Quando participamos de uma mobilização a compreensão sobre ela muda, mais ainda se nos sentimos parte de cada decisão e ação tomada. Essa tem sido a impressão entre todos os trabalhadores que tenho conversado durante as atividades e assembleias de greve. Muitas pessoas que antes tinham receio de participar, agora valorizam a importância desse momento de profundas transformações. Todos querem sim voltar aos seus postos e retomar seu trabalho, mas não sem antes serem ouvidos, pois o que faz dessa greve tão grande e forte, é a legitimidade de todas as reivindicações.

ato da USP até a Paulista, Caio tava junto

Acabo lembrando de alguns projetos que participei nos meus anos de trabalho na Prefeitura, tentativas de repensar, de modo participativo, o uso do espaço público do campus, priorizando as relações humanas, o ensino, a pesquisa e a extensão universitária. Mesmo com alguns avanços, me frustrei bastante em constatar como a USP é resistente a mudanças, não se beneficiando do conhecimento que ela mesma cria. Ouvi professores, funcionários, estudantes e agentes da sociedade com vontade de fazer parte da construção de uma universidade pública melhor, mais justa e aberta para todos, sendo esmagados por uma estrutura de poder engessada e egoísta.

No cotidiano, as dificuldades são tantas, que não existe uma pessoa que já não tenha se sentido desrespeitada. Como funcionário, professor ou estudante pelo autoritarismo hierárquico, ou como cidadão, por acompanhar de perto como o dinheiro público é gasto desgovernadamente pelas vaidades momentâneas no poder. As contas não batem e os discursos dos dirigentes não convencem.

reunião da Secretaria de Mulheres durante a greve

Conseguir parar e refletir como outra lógica de funcionamento pode existir, tem sido um dos grandes ganhos dessa greve. Uma lógica que questiona a serviço de quem estamos trabalhando, o que significam os cortes de verba, a falta de reajuste e as terceirizações, a precariedade do nosso trabalho serve a quem afinal?

É por isso, que pelos trabalhadores da saúde, com péssimas condições de trabalho e de atendimento digno à população, estamos em greve. Por todos os trabalhadores das áreas operacionais da Prefeitura e de outras Unidades, com condições de trabalho sucateadas em favorecimento das terceirizações, estamos em greve.
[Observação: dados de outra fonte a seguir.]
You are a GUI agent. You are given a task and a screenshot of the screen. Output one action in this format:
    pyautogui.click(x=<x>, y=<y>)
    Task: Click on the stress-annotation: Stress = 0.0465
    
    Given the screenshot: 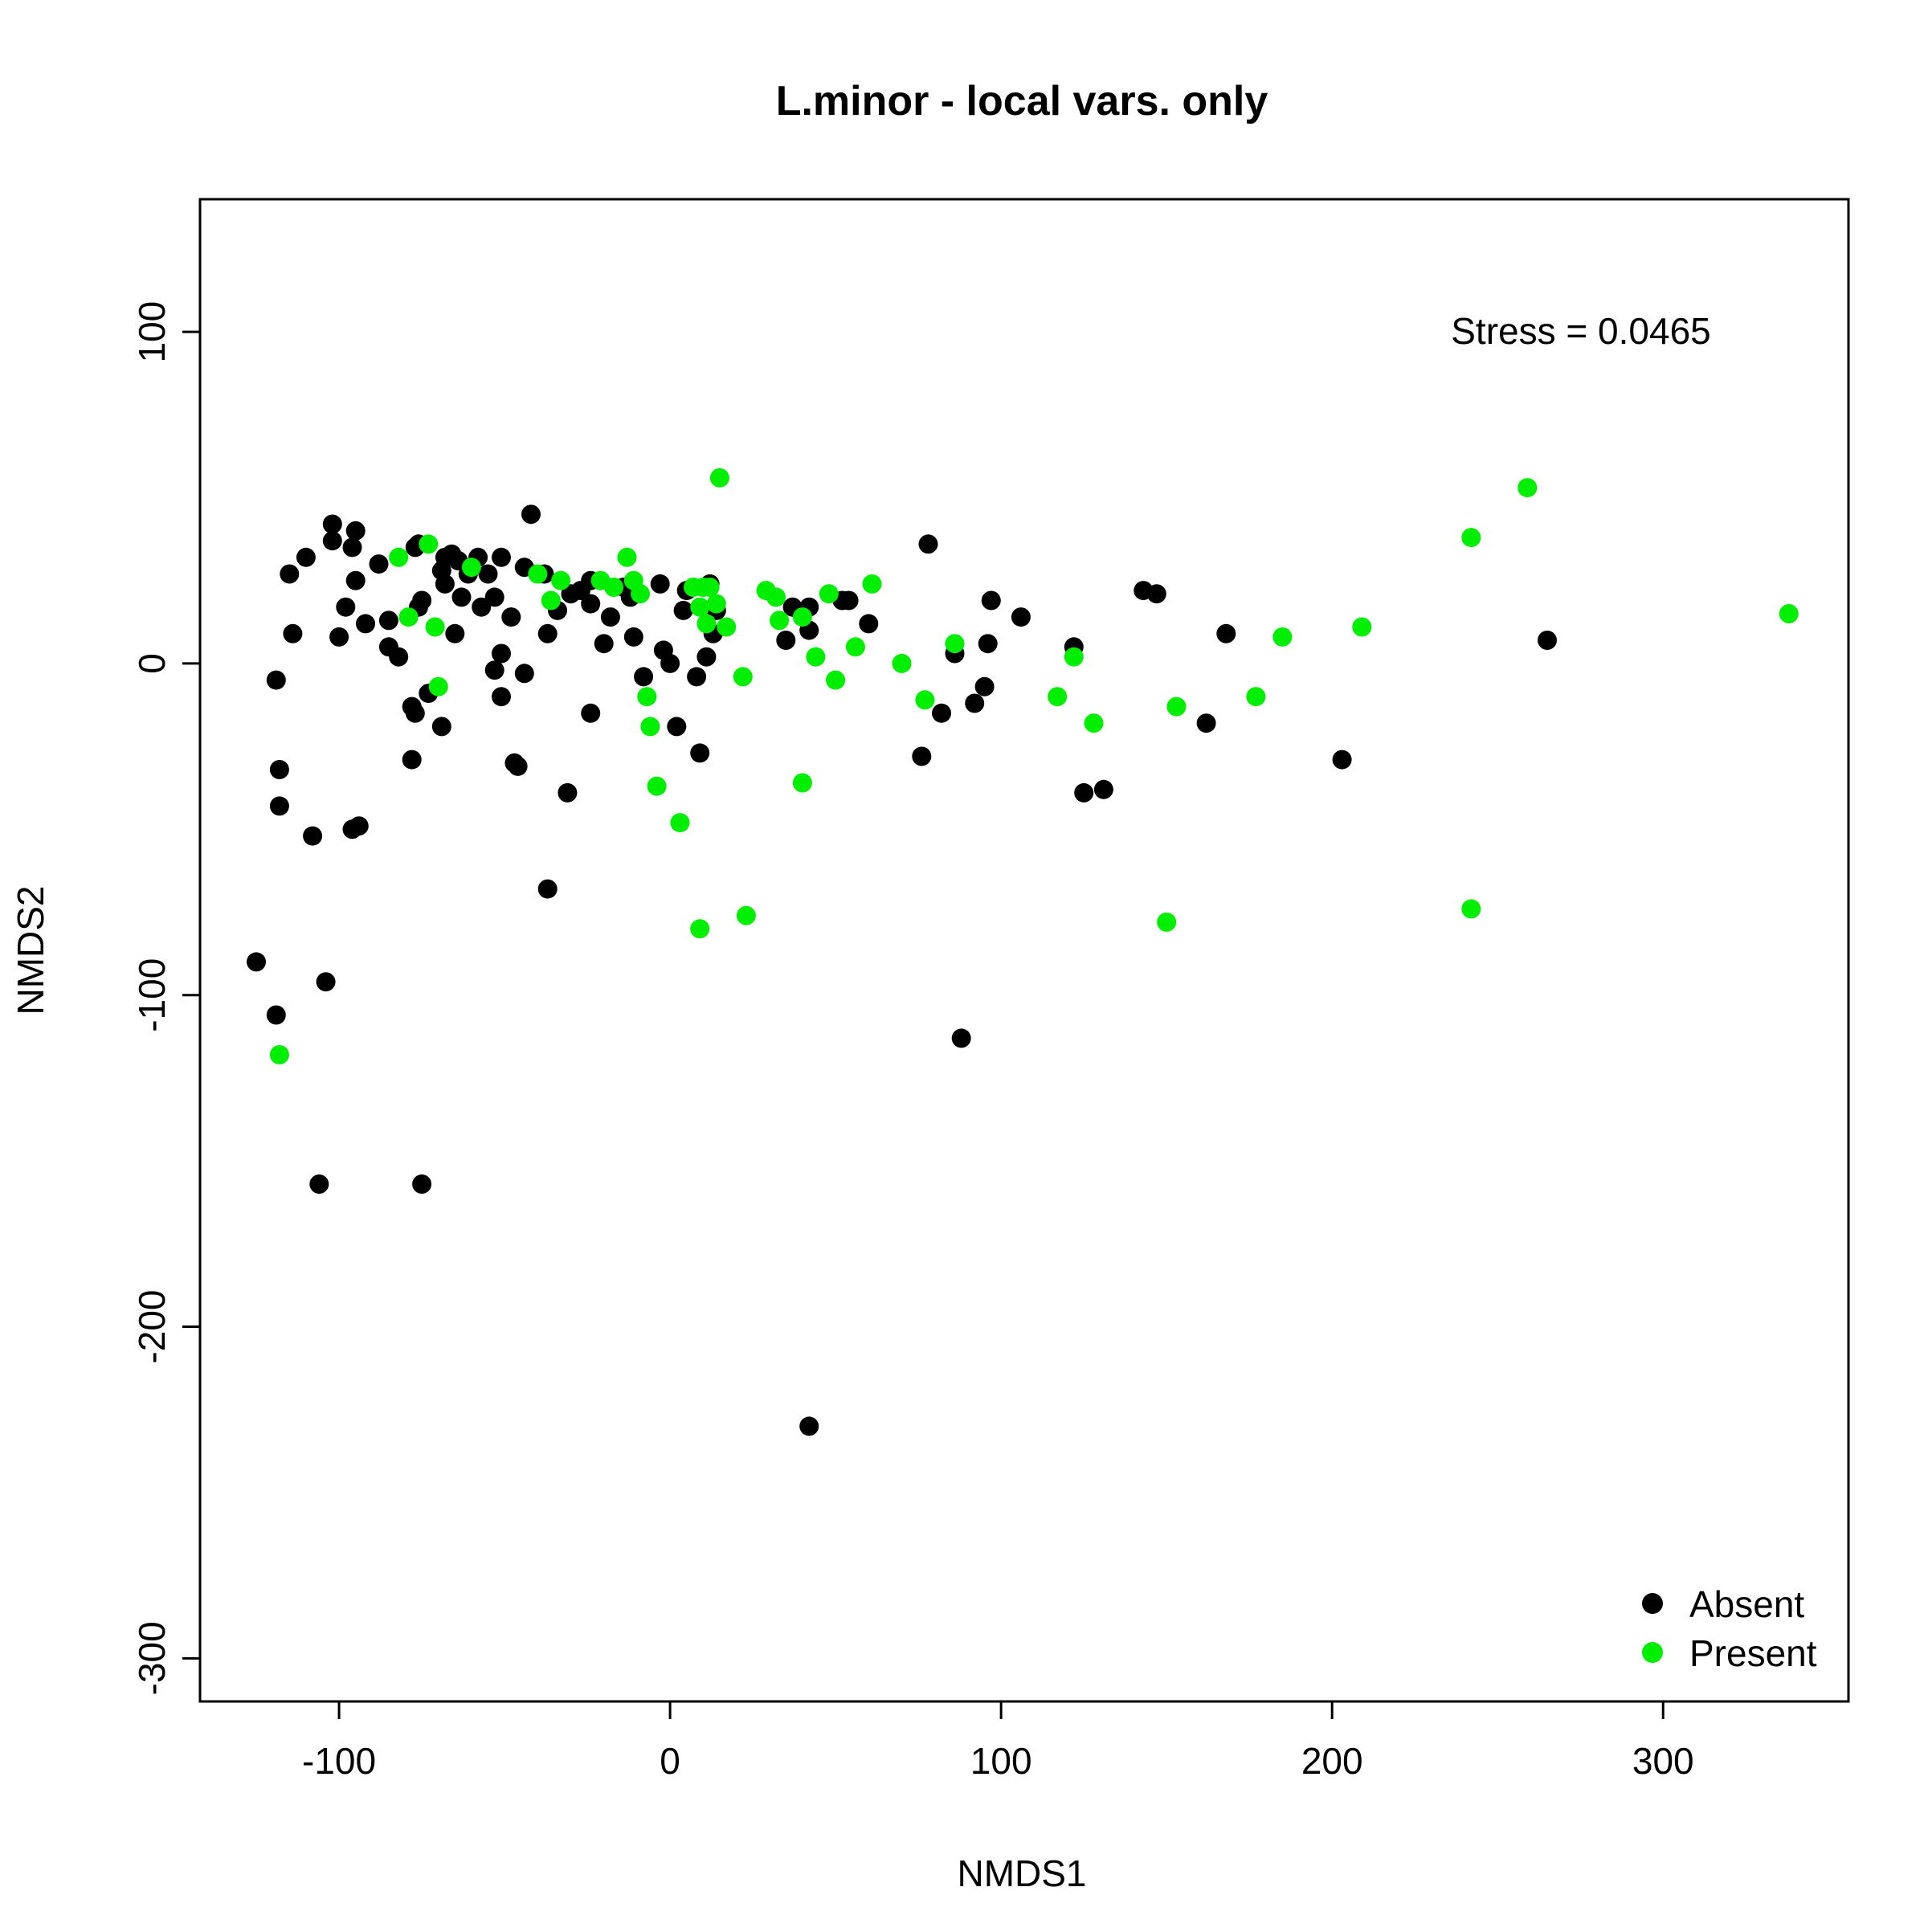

Por todas as cozinheiras e colegas de trabalho da Superintendência de Assistência Social, que sofrem com doenças causadas pelo esforço repetitivo, sem condições para exercer suas atividades de maneira saudável, estamos em greve. Por cada trabalhador do setor acadêmico, técnico, financeiro ou administrativo, que não conseguiu impedir uma decisão arbitrária ou mal planejada, estamos em greve. Pela transparência nas contas e na gestão, estamos em greve. Pelo reajuste salarial, contra demissões e processos políticos, pelo aumento da porcentagem do ICMS e justo repasse das verbas para a educação, estamos em greve. Pela abertura das negociações e liberdade de Fábio Hideki, ativista em diversas causas, funcionário da USP, preso político, estamos em greve.

com Brandão e Amanda na festa de comemoração no final da greve

E assim, aprendemos participando, que estar em greve é estar em movimento, é estar presente todos os dias, conhecendo as histórias de luta de cada trabalhador. Entendemos que fazer greve dá o maior trabalho, pois é um processo de aprendizado contínuo e de ressignificação do nosso papel. É o impulso para que cada indivíduo se aproprie da sua força de trabalho, enxergando seu verdadeiro valor e, mais que tudo, se enxergando como um coletivo capaz de propor mudanças e de ser ouvido.